Mothering the Unconscious
We have unconscious feelings that need to be felt as much as a baby needs the attention of its parents. But, just like babies, unconscious feelings cannot speak. Both babies and unconscious feelings exist at the pre-verbal level. The problem is that despite their inability to speak they still have needs which require the cooperation of other people to be satisfied. It is not enough for a baby to give itself attention; it needs other people to give it attention. It is not enough for our unconscious feelings to exist; their existence needs to be consciously acknowledged by us.
So how does a baby solve this problem? He experiments with non-verbal communication. A baby sat in a high chair wants to get down. He starts waving his arms up and down. It is clear in the baby’s mind that the ‘down’ part of his arm movement is the important part of the gesture. But how is the mother to know this? The mother thinks, “He’s pretending to be an aeroplane! How adorable!” and laughs along with the baby’s eccentric play. This frustrates and embarrasses the baby; he wants to get down, communicates this to his mother and then she LAUGHS at him!? So he starts waving his arms up and down more vigorously, now with a thunderous frown. The mother, slightly confused, thinks, “Why is he grumpy? Perhaps he is hungry.” and places some baby food in front of him. This enrages the baby, who JUST WANTS TO GET DOWN from his high chair; overwhelmed, he starts crying, still waving his arms up and down furiously. Now his mother is stressed and feels incompetent and doesn’t know what to do. The situation escalates around the same theme of the baby’s frustration and anger, and the mother’s stress and feelings of incompetence. There a lot of crying and shouting.
Unconscious feelings have the same problem as the baby. They need to be felt, by you, but they exist at a level so primordial that exactly HOW to feel them cannot come to you as a verbal instruction, as a thought. They cannot communicate with you verbally but they exist in your unconscious, which is the powerhouse of your actions, so they can easily pull the strings behind the scenes to manifest certain situations into your life, situations which might allude to their existence so you can finally notice them. Babies make gestures and noises; unconscious feelings draw situations into your life to communicate with you.
If there is unconscious anger in you, perhaps you find yourself attracting into your life people who are passive, who you find yourself shouting at unexpectedly while knowing they will never challenge your outbursts. On the flipside, perhaps you find yourself attracting angry and aggressive people who regularly put you down and make you feel worthless. Beneath the worthlessness they instil in you is an intense but repressed anger.
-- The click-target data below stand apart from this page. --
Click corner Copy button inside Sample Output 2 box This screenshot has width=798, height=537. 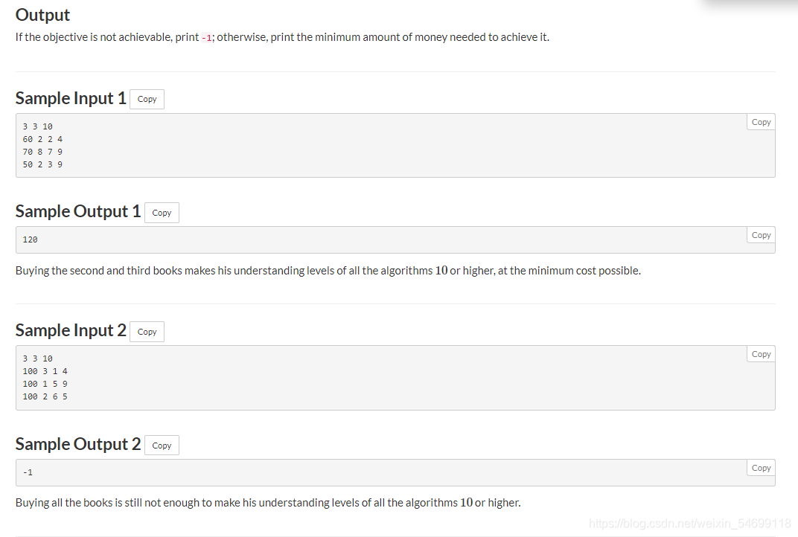[x=761, y=468]
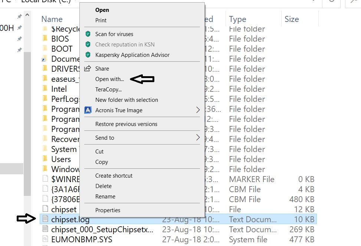Click the Kaspersky Application Advisor shield icon
The image size is (361, 246).
(88, 54)
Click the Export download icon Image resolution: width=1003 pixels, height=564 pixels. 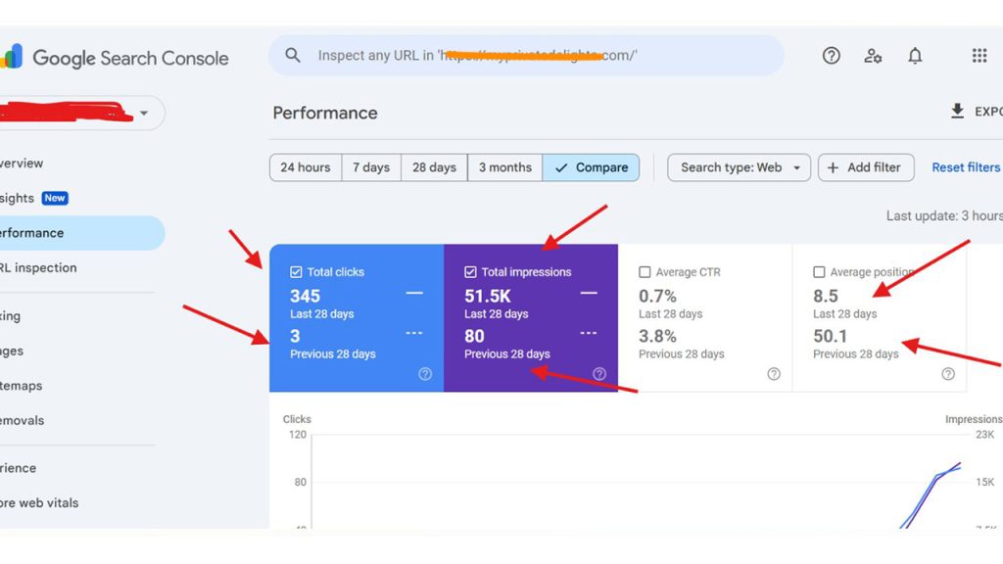point(957,111)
Do you constantly sell yourself short, or overcompensate with extreme conscientiousness and ambition, in your occupational and academic work due to an underlying anxiety around failure? This anxiety may be pointing towards a sense of inadequacy stemming from unconscious feelings of shame, and under- or over-performing may serve as a defence against feeling these feelings, a way of keeping them unconscious, repressed. These are just two examples. The point is the particular feelings underpinning the repetitive difficulties and problems in life are good signposts to what is unconscious in you that needs to be felt, especially when the signposts are related to your most intimate relationships. Do all your relationships, flings and even close friendships end the same way?
So you might find yourself in similar situations, in similar environments, repeating the same problems, with the same relationship dynamics, the same reactions and feelings, time and time again; the emotional and reactive patterns stay the same, only the specific people and locations change. Carl Jung said, “Until you make the unconscious conscious, it will direct your life and you will call it fate.” Until the mother decodes her baby’s gestures she is going to perceive his frustration and anger, and her own stress and feelings of incompetence, as fate. Until we become conscious of our unconscious feelings, until we figure out how to listen to them, we will encounter them in the situations and people we attract into our lives. Pay close attention to the repetitive situations in your life. They might have a message for you! Also, don’t just put baby food in front of them when they start shouting. I mean that shit is disgusting can you really be surprised if the baby starts crying even more when you do that?